***** DOCUMENT SECTION *****
Beth Crittenden: Hello everyone. Welcome back to “A taste of sex: Guest speaker interviews”. This is your host Beth Crittenden coming to you from One taste urban retreat centre and we’re here today with Lee Harrington who’s visiting us to teach a workshop on sexual rope bondage for the female form, that we’re really looking forward to. So we were talking a little bit before the show about your relationship with passion and your passion for passion so let’s hear about that.
Lee Harrington: Indeed. I’ve had websites on the internet for years and years and years, most of them as an adult film actor, then as a photographer, then I had educational sites and all this different stuff. And a friend of mine said, “Well, you need to get one catch-all site. One … so that everybody can go to and be able to feed it off”. And it made me sit down and think – what are the themes that run through all of my work whether its as an artist, whether its as a model, whether its as an educator. What are the things that keep coming up? And I realized that throughout my entire life one of the themes that keeps coming up is passion.
I would rather spend six hours stuck in a room talking to somebody about the history of quantum physics, evolution of theory even if I know nothing about it. I’d rather spend six hours doing that than have an interesting conversation about … [sarcastically] “What are you into?” I did a lot of this in my life of people who have this perception - and it’s not just my life, people that I’ve met all over the world – where there’s this perception that we have to have this …well, one for you and one for me, whether its orgasms or bites of an ice cream bar or profit sharing, whatever it is and to me, that’s so “benow” [sp] I would rather live in a world where people are pursuing their own individual passions fully, heartfeltly with every chord inch of their being and if the places that we happen to intersect with our partners, whether our partners are our husbands, wives and girlfriends/boyfriends, you know…life mates, soul mates, or whether these are people or partners that will cross along our parole professionally. I’d rather have each person and seem…meet people who are all fulfilled with their own personal passions and if I get to share that joy with them, piece here or piece there, that’s more fulfilling to me than having to be glued along one road with one person the entire life journey because all of us who ebb and flow throughout our passions and throughout all things that we do, and I’d rather share those places where it naturally intersects with people rather than forcing it down one specific road.
Beth Crittenden: And so what was the last kind of high point of passion, what was the last topic that you felt that way about?
***** SUPPLIED MATERIAL *****
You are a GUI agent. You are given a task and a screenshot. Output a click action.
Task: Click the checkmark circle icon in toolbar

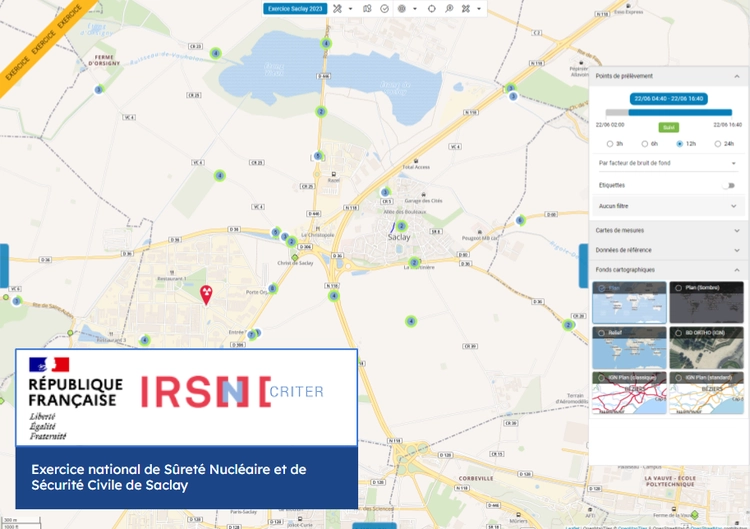click(x=384, y=8)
*****
PROBLEMS:
1) Do these statements agree with the interview transcript? Answer yes or no for each, and quote the words of the transcript that decide it. (a) Lee Harrington has worked as a photographer. (b) A friend advised Lee Harrington to keep separate websites for each kind of work. (c) The host is speaking from the One taste urban retreat centre.
2) Write out the interview transcript word for word from "Beth Crittenden: Hello" to "hear about that.".

ANSWERS PER TASK:
1)
(a) Yes: "then as a photographer"
(b) No: "you need to get one catch-all site"
(c) Yes: "coming to you from One taste urban retreat centre"

2)
Beth Crittenden: Hello everyone. Welcome back to “A taste of sex: Guest speaker interviews”. This is your host Beth Crittenden coming to you from One taste urban retreat centre and we’re here today with Lee Harrington who’s visiting us to teach a workshop on sexual rope bondage for the female form, that we’re really looking forward to. So we were talking a little bit before the show about your relationship with passion and your passion for passion so let’s hear about that.